ということだったので、つい、そう言ってしまう。

 つん子さんはははっと声を立てて笑った。

 「いや、ま、そうだったら、いまごろ、どうなっていたかな?」

 それで、もういちど、おもしろそうに笑う。

 「まあ、そうじゃないけどね」

 「あ、すみません」

 杏樹が言ったのには、つん子さんが先輩のお母さんと同じぐらいの歳で、しかも生まれたときからの知り合い、という根拠があった。何かの事情があって母だ娘だと名のれないので、「生まれたときからの知り合い」にしておいた、という。

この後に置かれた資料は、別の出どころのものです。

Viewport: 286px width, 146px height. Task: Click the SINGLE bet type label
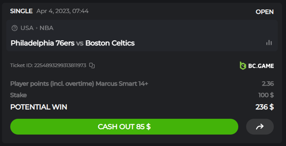click(x=21, y=11)
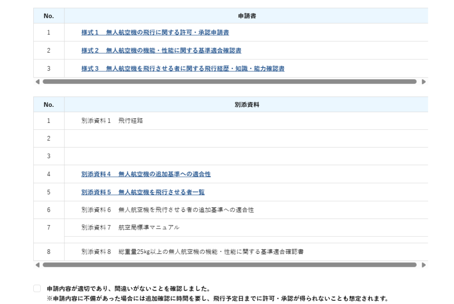Viewport: 454px width, 304px height.
Task: Select 別添資料8 総重量25kg以上 row text
Action: pos(192,252)
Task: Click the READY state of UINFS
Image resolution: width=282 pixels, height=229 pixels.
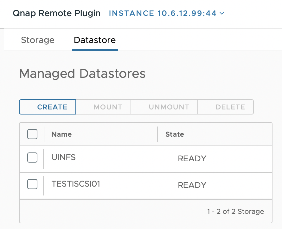Action: [x=192, y=158]
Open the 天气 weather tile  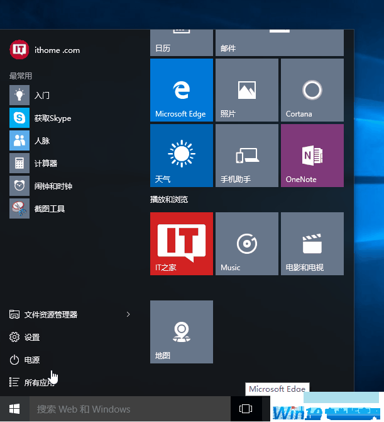tap(182, 156)
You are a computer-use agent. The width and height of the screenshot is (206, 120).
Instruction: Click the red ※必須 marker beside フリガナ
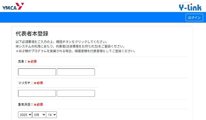(x=38, y=83)
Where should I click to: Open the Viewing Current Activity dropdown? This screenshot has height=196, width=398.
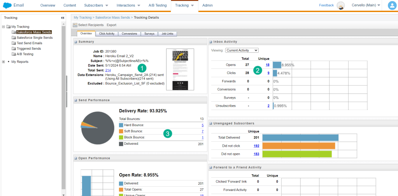242,50
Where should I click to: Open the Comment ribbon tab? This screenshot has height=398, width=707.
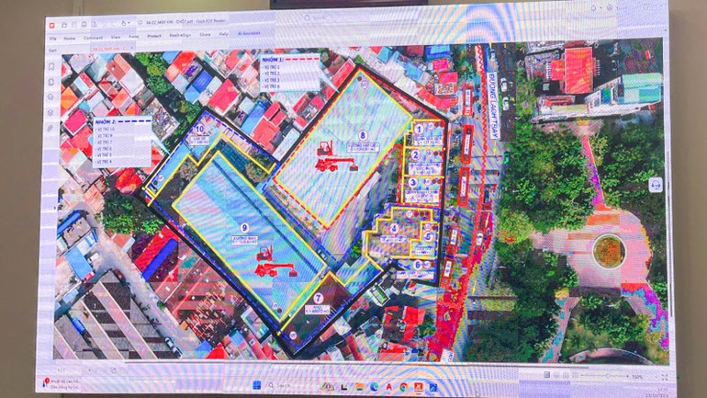[x=93, y=38]
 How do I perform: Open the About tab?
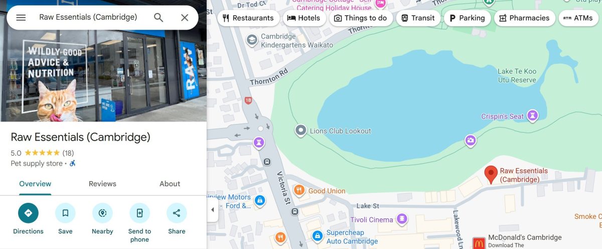170,184
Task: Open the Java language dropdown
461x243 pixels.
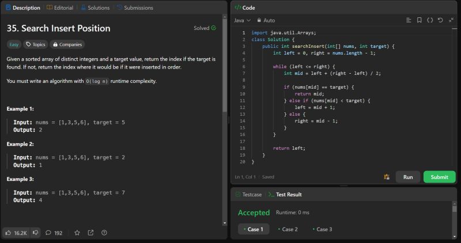Action: (x=241, y=20)
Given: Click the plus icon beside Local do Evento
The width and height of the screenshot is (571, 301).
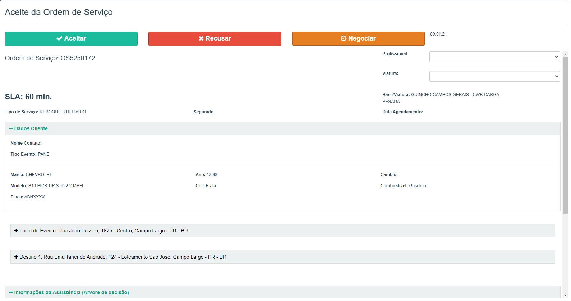Looking at the screenshot, I should [x=16, y=231].
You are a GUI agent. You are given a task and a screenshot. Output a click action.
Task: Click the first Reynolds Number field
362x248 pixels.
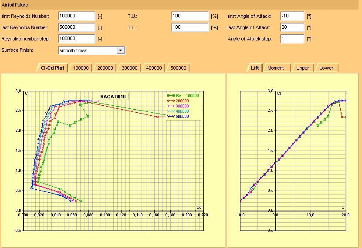(76, 16)
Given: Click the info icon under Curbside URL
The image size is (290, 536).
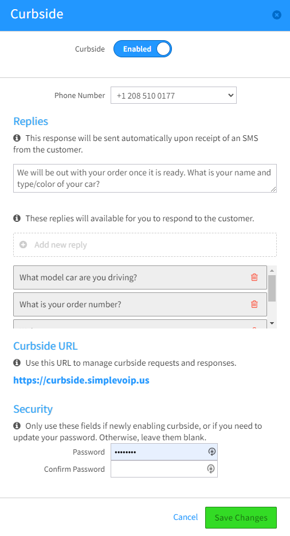Looking at the screenshot, I should [x=17, y=363].
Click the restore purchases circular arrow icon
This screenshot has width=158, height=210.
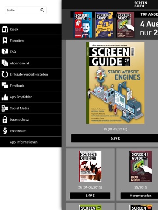5,74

 でも、否定されたらただの邪推だ。ただの邪推ではないかも知れないけど、謝っておいたほうがいい。

 「いや、杏樹ちゃんが謝ることじゃないから」

 なんでそう否定するかなぁ?

 そう思いつつも、ひとりでに箸がご飯に向かってしまうのが情けない。

 ご飯もふっくら炊けていておいしい。

 「ずうっと昔ね」

 つん子さんは言って、そこでことばを切る。

 「もうずっと昔」

 もういちどことばを切る。

 軽く息をついてから、つん子さんは言った。

 「あの子のお父さん、ここの店で働いてたんだ」

 「ああ」

 「働いてたっていうのかなぁ」

 また言いよどむ。

 「働いてはなかったよね。ただ、そこの」

と、つん子さんは台所を指さす。

 「コンロのところに突っ立ってるだけでね。お料理も覚えようとしない、接客もしない、ただしばらくぼさっと突っ立ってて、いつの間にかいなくなってる。そんなひとだった」

 いや、それ、だめだろう。

 だめだろうと思うので、若気わかげいたりというやつで、杏樹は指摘する。

 「それって、クビになるパターンですよね?」

 つん子さんはおもしろそうに笑った。

 つん子さんは不愉快かも知れない。けど、その反応が出て来ただけで、杏樹は嬉しい。

 「ならないのよ、それが」

 その何かありそうな声につられて、杏樹はきく。

 「なんでですか?」

 「ここの大家さんの息子だから」

 「あぁ」

 返すことばがない。

 いや、大家さんの息子だからって、わざわざ店に出て来なくてもいいと思うのだけど。

 働かないんだったら……。

 「いや、あのころは、名義上はあのひとが大家さんになってたのかな。相続税対策とかで」

 「ああぁ」

 だったら、なおのこと、出て来なくてもいいじゃん? ただ家賃を受け取っていればいいだけだ。

 つん子さんは続ける。

 「十台っていうか、二十台前半のころまではよく知らないんだけど、きいた話ではさぁ、プロレスラーになるとか言って出て行って、いや、ボクサーだったかな。でも、トレーニングがきついのについていけなくて、帰って来た、っていう、さ。でも、筋肉はついてたから、トレーニングはちゃんとやったんだと思うよ。そうそう。だから、ふだんは仕事しないんだけど、ビールケース運ぶときとかには重宝したよね」

 「はあ」

 でも、気もちは「うん。わかる」だった。

 あのマスメディア研のパーティーのときには、合コンに来た他校の男子学生に力仕事を押しつけたもんだ。拒否できないのがわかってるから。

 へっへっへっ、って気分だった。

 いや、でも。

 「それが、先輩のお父さん?」

 つん子さんはうなずく。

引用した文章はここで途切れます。